- **GIVEN PROBLEM 1**: In the text on when not to use regexps, how long did the original code take to extract the attachment from a message with a 10MB attachment?
- **GIVEN PROBLEM 2**: Rewrite the rows from the line with "You are a GUI" through the end of the rows, changing "screenshot" to "screen capture" and leaving everything else as it is. Give only those lines, without the pictures.

- **GIVEN TEXT**:
####################

When Not to Use Regexps

Here are three situations I've seen come up where it makes sense to avoid regexps.

  1. A mail parsing example

    I've got a program that parses MIME messages. This is an email format commonly used for HTML mail, attachments, etc. Such messages have a boundary string, defined in the headers, that separates each part. The boundary from the headers is supposed to have two hyphens added to the start for use in the body.

    My original code decided to be flexible in what it accepted, and used one regexp to parse the message into lines, then another regexp that searched for boundaries, allowing the initial hyphens optional. I found when dealing with very large attachments, it would become unacceptablly slow. In trying to find a fix to this I discovered that using index() with a fixed search pattern and substr() instead of the regexp, I got a substantial speed increase, at the cost of not being generous about broken boundaries.

    On a mail message with a 10MB attachment, 14MB MIME encoded, my original code takes about 5 and 1/2 hours to extract the attachment. With the new method, the code takes about 5 seconds to process the same message, on the same hardware.

    This message parser is available in the scripts section of CPAN, it is called mimedump. The new parsing method is default, the old one is available as a command line option (in case someone needs to deal with mail with broken boundaries).

    Here are some code excerpts to illustrate the changes.

       # Original method
     1    while($$messref =~ s/\A(.*\n)//) {
     2      $line = $1;
     3      if($line =~ /^-*\Q$boundary\E-*\s*$/) {
     4        if (length($part)) {
     5          process(\$part);
     6          $part = '';
     7        }
     8      } else {
     9        $part .= $line;
    10      }
    11    } # while messref
       # New method
     1    while(($pos = index($$messref, "\n--$boundary")) >= 0) {
     2      $part = substr($$messref, 0, $pos+1, '');
     3      $$messref =~ s/^-*\Q$boundary\E-*\s*$//;
     4      if (length($part)) {
     5        process(\$part);
     6        $part = '';
     7        }
     8    } # while pos = index

    This also is a good example for the maxim, "Fewer perl instuctions (run) is the faster way." The new method is only three lines shorter, but the loop runs four times on my example message, while the original method runs thousands of times.

  2. Delimited text

    There are several forms of delimited text, comma-separated-values is one of the more common ones. It seems easy enough to use split with a fixed string to parse this, until various edge cases come up. Things like data with commas in them, empty values, escaped quotes, embeded newlines.

    Example: This is the first field,"This, now,
    is the second field",,"Field ""4"""

    Then people often turn to complicated regular expressions, too often they break one or more of the edge cases while reinventing the wheel. The Text::ParseWords module that comes with Perl has a quotewords() function that can do the right thing. Here are two examples from Mastering Regular Expressions (Friedl, first edition).

     my $line = q;
     # _MRE_, first ed, page 205
     @fields = (); # initialize @fields to be empty
     while( $line =~ m/"([^"\\]*(\\.[^"\\]*)*)",|([^,]+),?|,/g) {
       push(@fields, defined($1) ? $1 : $3); # add the just-matched field
     push(@fields, undef) if $line =~ m/,$/; # account for an empty last field
     # _MRE_, first ed, page 207
     @columns = quotewords(',', 0, $line);
     # Let's test them
     printf("Original: %s\n\n", $line);
     my $i;
     for ($i = 0; $i < @fields; $i ++) {
       printf("fields[%d]: %s\n", $i+1, $fields[$i]);
     print "\n";
     for ($i = 0; $i < @columns; $i ++) {
       printf("columns[%d]: %s\n", $i+1, $columns[$i]);
     print "\n";
    Original: This is the first field,"This, now,
     is the second field",,"Field ""4"""

####################

Items listed in a dataset
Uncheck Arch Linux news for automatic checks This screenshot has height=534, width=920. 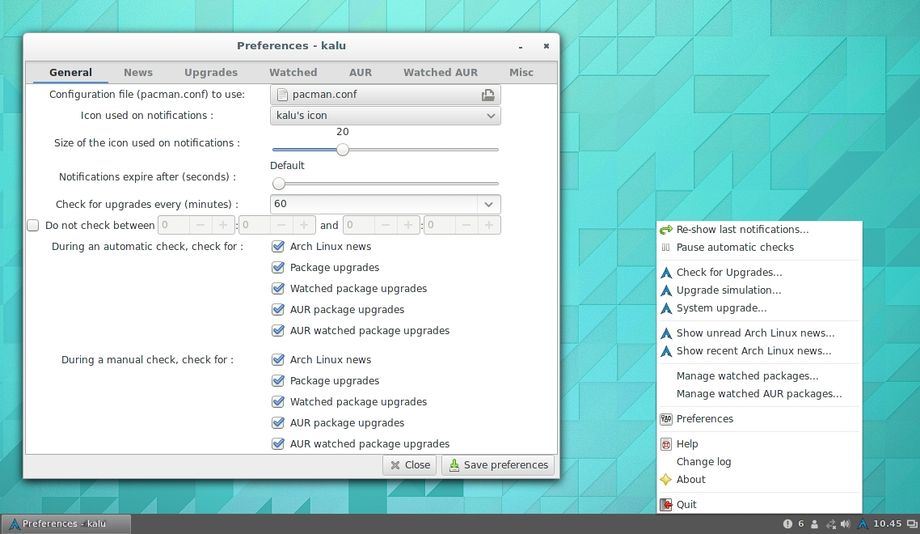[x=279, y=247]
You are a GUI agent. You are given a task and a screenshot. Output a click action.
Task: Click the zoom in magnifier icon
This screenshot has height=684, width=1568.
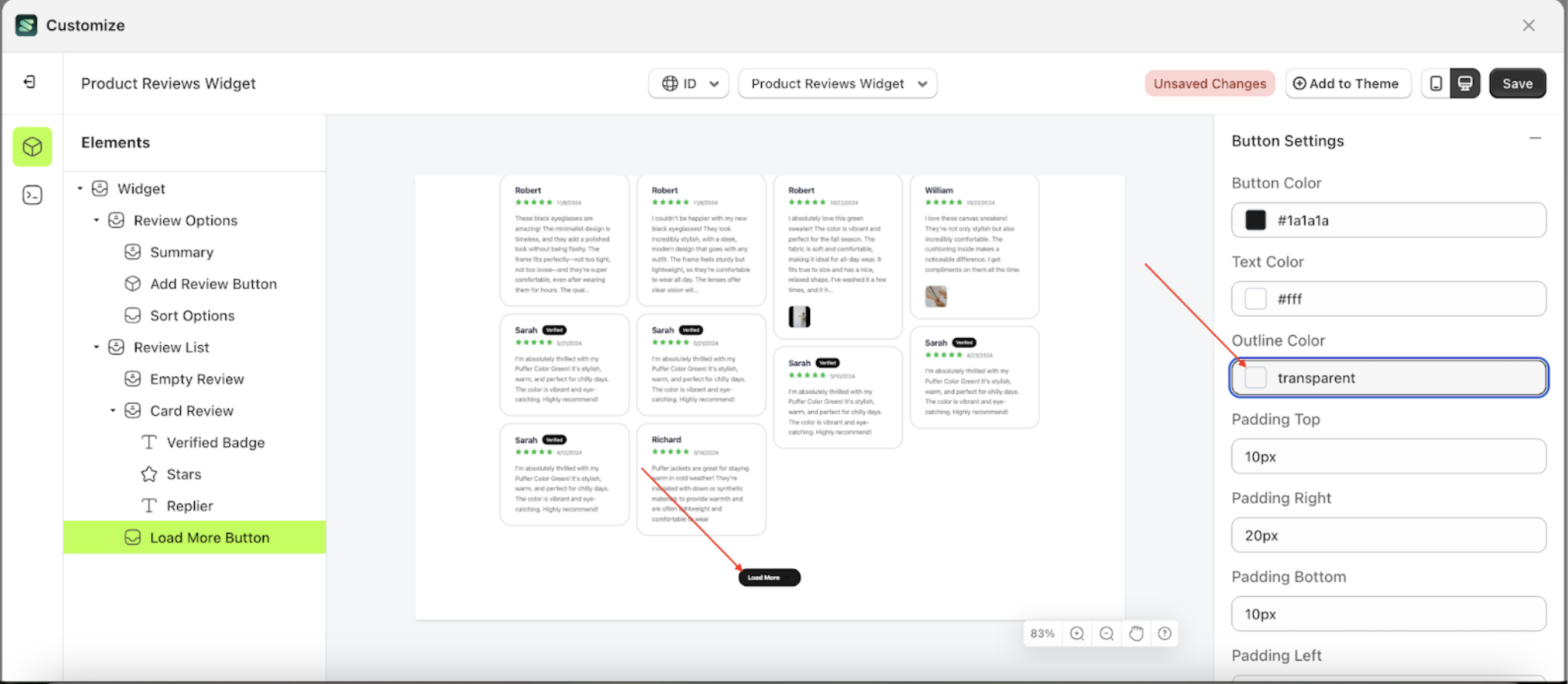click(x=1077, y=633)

####################

- **ANSWER 1**: About 5 and 1/2 hours.

- **ANSWER 2**:
You are a GUI agent. You are given a task and a screen capture. Output a click action.
Task: Click the zoom in magnifier icon
This screen capture has height=684, width=1568.
click(x=1077, y=633)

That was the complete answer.